▼

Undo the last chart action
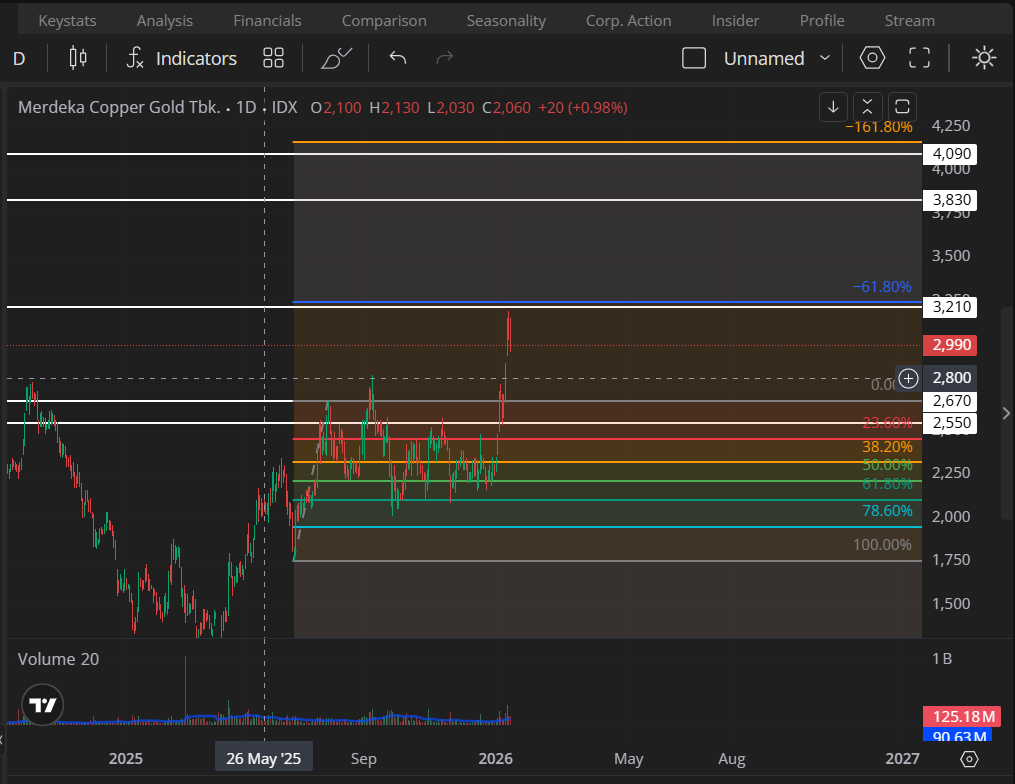Image resolution: width=1015 pixels, height=784 pixels. point(398,58)
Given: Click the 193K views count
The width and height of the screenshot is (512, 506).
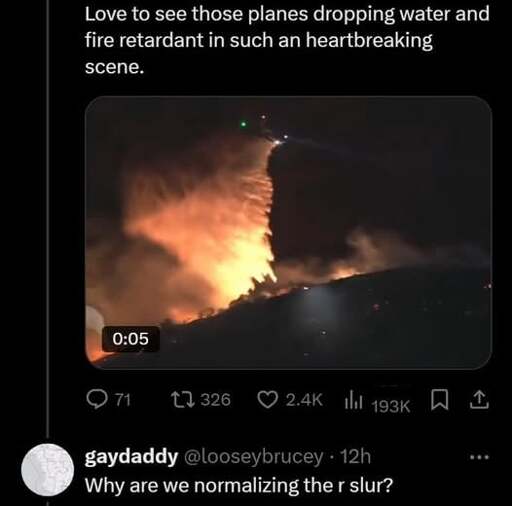Looking at the screenshot, I should click(x=391, y=406).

▲

> Task
From the data above, write out everything exactly except the pictures.

> Response area
Undo the last chart action
Image resolution: width=1015 pixels, height=784 pixels. point(398,58)
Given: Click the 193K views count
The width and height of the screenshot is (512, 506).
Looking at the screenshot, I should click(x=391, y=406).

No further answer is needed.